Since April, the Biden administration has given no fewer than a half dozen explanations for the slow withdrawal of Afghan allies from Afghanistan. (Video: JM Rieger/The Washington Post)

As one administration official told Politico, “It’s like they want the credit from liberals for ending the Trump cruelty to immigrants and refugees but they also don’t want the political backlash that comes from actual refugees arriving in America in any sort of large numbers.”

I’ve heard similar themes in my own interviews. People involved in White House discussions said they were told that fear of nativist backlash was a major factor delaying relocation of Afghan interpreters and other allies to U.S. soil, and that this was why the administration was trying to persuade a “third country” to accept our wartime allies.

The White House denies that political cowardice caused its foot-dragging. But if true, this wouldn’t be the first time fear of right-wing blowhards distorted Biden’s immigration policies.

In February, Biden announced he was lifting Donald Trump’s draconian restrictions on worldwide refugee admissions. Then, inexplicably, Biden didn’t sign the paperwork to put his change into effect. Refugees who’d already been fully vetted, approved and booked onto flights by the State Department were left stranded.

For months, the White House refused to explain the delay; spokespeople repeated the same content-free bromides about how Biden believes refugees are “the heart and soul of this country.”

Eventually it came out that Biden was dragging his feet because of worries about political optics.

Then as now, his attempt to duck GOP attacks backfired. His delays inspired several negative news cycles about his broken promises. By the time he finally signed the paperwork, the refugee system had been effectively shut down for months, leaving Biden on track to close out the fiscal year with the lowest refugee admissions on record.

Even lower than under Trump alone.

You might wonder how the nativists have responded to Biden’s attempts to cave to their preferences. Unsurprisingly: They’re still not happy!

Amid Biden’s delays over the refugee ceiling, and his decisions to maintain other (possibly unlawful) Trump-era immigration policies, Trumpers continued to attack him. Fast-forward to today, as former Trump officials ludicrously fearmonger that Afghans who assisted U.S. troops are dangerous and claim that efforts to rescue them are an extension of Biden’s “self-destructive open border policies.” Tucker Carlson and fellow Fox News colleagues accuse Biden of encouraging Afghan refugees to “change” or even “invade” America, offering rhetoric reminiscent of the white-supremacist “Great Replacement” conspiracy theory.

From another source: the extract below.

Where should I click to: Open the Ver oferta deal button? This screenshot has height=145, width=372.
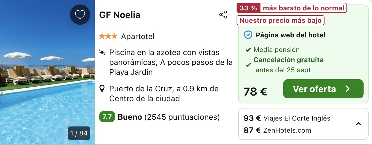pyautogui.click(x=323, y=89)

Here’s the thing Biden never learned: No matter what he does, these bad-faith demagogues will accuse him of "open borders.” So he might as well pursue the policies he thinks are right and not let decisions be dictated by fear of how Fox News might frame them.

This is especially true of today’s Afghan refugee crisis, since there are many conservatives who do support efforts to keep our promises to wartime allies and welcome them here for resettlement. They include veterans who fought alongside these allies, as well as Republican governors, senators and congressmen.Republican lawmakers voted overwhelmingly to fund more visas for Afghan allies, as Rep. Peter Meijer (R-Mich.) pointed out in an interview.

“If there is one immigration issue that could have rallied conservatives, it is the protection of Afghans who have helped our military,” said Ali Noorani, president and chief executive of the National Immigration Forum, an advocacy organization working with faith, law enforcement and business leaders. “This was a profound misreading of the politics by the [administration]. And, even worse, believing Tucker Carlson represents America.”

Biden calls himself pro-immigrant. His appointees to senior immigration posts have generally been excellent. And unlike his openly xenophobic predecessor, Biden speaks warmly of newcomers and their contributions to this country. But such words are meaningless if he still caves to the bigots when it matters.